Junior manda en el Clásico Costeño

Adiós a la sequía. Se acabó el ayuno. Por fin Junior pudo gritar un triunfo y saborear un gol. Y lo hizo ante el rival de siempre, ese que se conformó con el punto, que no quería saber nada de la pelota y que rogaba que el árbitro pitara. Pero la última palabra la tenía Junior, y cantó victoria en una nueva edición del Clásico Costeño.

Desde el principio fue el equipo barranquillero el que mostró condiciones para llevarse la victoria. Los primeros minutos fueron a todo ritmo, destacándose Teófilo Gutiérrez, Luis ‘Cariaco’ González y Edder Farías, quien tuvo la aproximación más clara con un cabezazo que el arquero Ramírez mandó al tiro de esquina. Lo siguió intentado el ‘tiburón’, pero no pudo vulnerar la fortaleza ‘bananera’.

Para el segundo tiempo las cosas siguieron igual: Junior intentando, Unión aguantando. El partido poco a poco disminuyó en ritmo y se volvió monótono, como ha sido la constante en los últimos duelos del ‘rojiblanco’. Víctor Cantillo y Marlon Piedrahita se destacaron con sendos remates que no tuvieron destino de gol.

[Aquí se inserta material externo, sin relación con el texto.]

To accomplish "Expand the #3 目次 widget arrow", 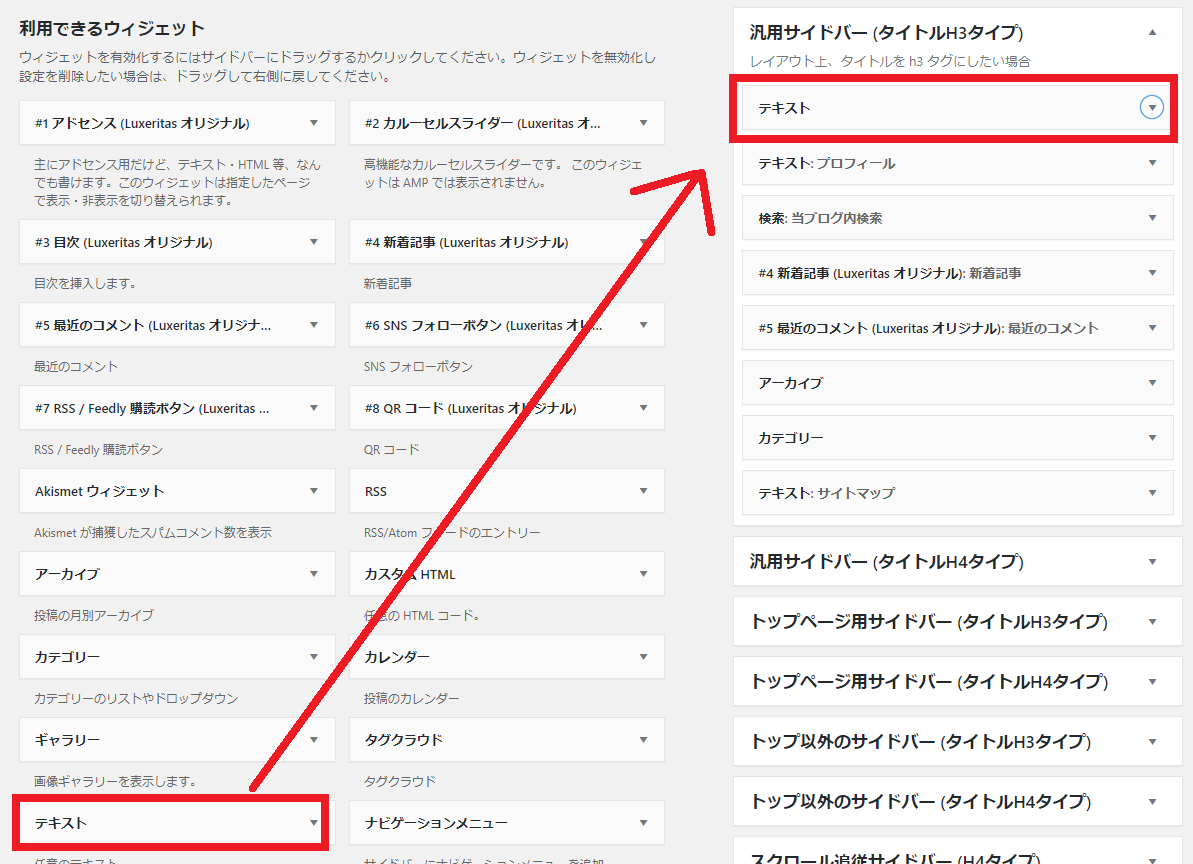I will (x=314, y=242).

Pero cuando ya el árbitro estaba por pitar, llegó el cabezazo salvador de Germán Mera. Ese grito de gol que tanto aguantó la hinchada por casi 400 minutos, por fin pudo liberarse. Todos los jugadores se fundieron en un gran abrazo, un abrazo de solidaridad ante el regular momento. Este gol fue un bálsamo, una caricia al alma. Un gol que sirvió para decir «el bicampeón esta aquí, y sigue luchando».

El triunfo le otorga 14 puntos al elenco barranquillero y parcialmente se encuentra entre los ocho primeros del campeonato. Entre tanto, Unión Magdalena sigue deambulando por la zona baja de la tabla con sólo 8 unidades, preocupado porque ya llegó la mitad del campeonato y el descenso acecha. Pero la revancha está cerca: hay que esperar tres fechas, cuando se vuelva a jugar este clásico en la ciudad de Santa Marta.